In this study, we included patients who underwent FNAB based on the previous ATA guidelines on thyroid nodules and differentiated thyroid cancer, which was published back in 2009 [8]. After re-classification of these patients according to the ACR TI-RADS guideline [4], we were able to generate a group of patients in whom no FNAB is recommended according to the ACR TI-RADS recommendations; however, FNAB had already been performed. This gave us the unique opportunity to analyze the outcome of these “no FNAB required” patients according to the ACR TI-RADS; and to assess the clinical utility of this new set of recommendations for the management of thyroid nodules in a large single center cohort of subjects.

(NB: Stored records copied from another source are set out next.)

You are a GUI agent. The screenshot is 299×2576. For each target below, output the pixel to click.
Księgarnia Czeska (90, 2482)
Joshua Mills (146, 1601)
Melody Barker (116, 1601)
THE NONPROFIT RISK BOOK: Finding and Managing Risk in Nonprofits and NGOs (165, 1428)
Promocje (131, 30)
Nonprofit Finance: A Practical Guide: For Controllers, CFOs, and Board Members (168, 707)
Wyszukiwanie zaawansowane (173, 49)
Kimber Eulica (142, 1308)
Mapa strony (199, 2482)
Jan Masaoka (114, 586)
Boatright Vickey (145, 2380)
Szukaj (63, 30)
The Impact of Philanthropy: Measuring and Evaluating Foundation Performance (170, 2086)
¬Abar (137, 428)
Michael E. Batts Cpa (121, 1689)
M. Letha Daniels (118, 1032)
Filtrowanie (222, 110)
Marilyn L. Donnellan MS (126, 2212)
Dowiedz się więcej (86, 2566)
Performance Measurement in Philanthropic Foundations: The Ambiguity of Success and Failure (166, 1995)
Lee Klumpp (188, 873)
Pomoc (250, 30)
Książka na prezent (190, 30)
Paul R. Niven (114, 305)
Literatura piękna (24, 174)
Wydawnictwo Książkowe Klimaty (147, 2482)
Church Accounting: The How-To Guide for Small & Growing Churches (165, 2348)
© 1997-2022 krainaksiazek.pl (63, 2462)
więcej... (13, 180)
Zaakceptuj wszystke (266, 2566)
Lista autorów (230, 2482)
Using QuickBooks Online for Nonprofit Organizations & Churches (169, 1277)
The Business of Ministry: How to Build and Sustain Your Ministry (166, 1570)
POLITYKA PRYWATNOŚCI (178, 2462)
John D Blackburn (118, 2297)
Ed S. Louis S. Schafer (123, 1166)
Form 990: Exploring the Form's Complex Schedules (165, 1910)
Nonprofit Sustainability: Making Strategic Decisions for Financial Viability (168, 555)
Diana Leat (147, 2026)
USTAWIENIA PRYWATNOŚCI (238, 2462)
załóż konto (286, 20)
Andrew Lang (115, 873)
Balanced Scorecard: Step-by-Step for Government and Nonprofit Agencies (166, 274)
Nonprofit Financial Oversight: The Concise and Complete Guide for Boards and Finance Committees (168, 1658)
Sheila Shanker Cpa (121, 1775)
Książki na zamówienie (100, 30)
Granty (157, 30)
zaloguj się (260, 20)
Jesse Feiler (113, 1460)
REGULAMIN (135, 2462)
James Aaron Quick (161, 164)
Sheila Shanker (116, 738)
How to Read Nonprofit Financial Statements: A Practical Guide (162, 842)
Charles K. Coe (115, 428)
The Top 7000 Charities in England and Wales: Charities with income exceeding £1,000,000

We were able to detect few patients with thyroid cancer within the TR2 and TR3 categories. The rates of thyroid cancer detected in the TR2 and TR3 categories were similar. There was also no significant difference in thyroid cancer risk between patients in the TR3; <25 mm and TR3; ≥25 mm categories. In the ACR TI-RADS “no FNAB required” categories, there were 17 patients (1.2%) who were diagnosed with thyroid cancer on FNAB. Also considering ten additional patients with incidental microcarcinomas discovered after thyroidectomy, there was a 1–2% probability of missing a thyroid cancer (mostly low-risk differentiated thyroid cancers) if no FNAB had been performed in these nodules as suggested by the ACR TI-RADS. Based on the large number of patients in these categories, we have to note that about 6% of the thyroid cancers diagnosed in our series would have been missed that way. On the other hand, thyroid cancer risk was obviously increased in patients who fell in the TR4 and TR5 categories, which suggests that US features are more informative than the size of the thyroid nodule. Although previous studies suggested that nodule size may assist in cancer risk assessment [9, 10], recent data suggest no linear relationship between the nodule size and malignancy risk [11,12,13].

There were several limitations of our study. Our data are from a single institution and retrospective in nature. We should acknowledge that the data is partly confounded by the incidental papillary microcarcinomas discovered in the histopathology in addition to thyroid cancers diagnosed based on FNAB. More importantly, although all patients with Bethesda IV, V, and VI FNAB results were referred to surgery, the big majority of patients with benign FNAB did not undergo thyroidectomy. Nevertheless, data concerning the results of long-term surveillance of cytologically benign nodules may confirm high accuracy for benign FNAB cytology [14, 15].

In conclusion, our findings suggest that the ACR TI-RADS scoring is an applicable and potentially cost-effective approach to determine thyroid nodules to be biopsied. However, a small proportion of low-risk thyroid cancers would be missed if ACR TI-RADS recommendations are firmly followed.